_PASSAGE PROVIDED:_
──────────
6/3/2011 11:56 AM EDT

SAN DIEGO – Qualcomm will release over the next nine months what amounts to a set of applications programming interfaces geared to give Web-based applications deeper links into hardware. The plan is part of the company's effort to enable a shift away from today's fragmented set of native mobile environments.

Specifically, Qualcomm plans to create the equivalent of APIs for geo-location, sensors, cameras, audio, augmented reality and its AllJoyn peer-to-peer networking technology. The APIs will be implemented as bindings for Javascript, the programming language Web app developers commonly use to execute business logic.

"We will in a variety of subject areas expose these device APIs right into the browser," said Sy Choudhury, a director of product management at Qualcomm in an interview at the Uplinq conference here.
──────────
_RECORDED DATA:_
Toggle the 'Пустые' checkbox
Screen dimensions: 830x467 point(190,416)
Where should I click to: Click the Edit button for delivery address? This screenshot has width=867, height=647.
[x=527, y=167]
──────────
_GIVEN EXERCISE A:_
According to the Qualcomm article, over what period will Qualcomm release its new interfaces?
_GIVEN EXERCISE B:_
From the Qualcomm article, set down the part that opens with the words containing "SAN DIEGO –" and closes with "execute business logic.".
Work from the Qualcomm article alone, not from the lines.

_COMPLETE ANSWER A:_
Over the next nine months.

_COMPLETE ANSWER B:_
SAN DIEGO – Qualcomm will release over the next nine months what amounts to a set of applications programming interfaces geared to give Web-based applications deeper links into hardware. The plan is part of the company's effort to enable a shift away from today's fragmented set of native mobile environments.

Specifically, Qualcomm plans to create the equivalent of APIs for geo-location, sensors, cameras, audio, augmented reality and its AllJoyn peer-to-peer networking technology. The APIs will be implemented as bindings for Javascript, the programming language Web app developers commonly use to execute business logic.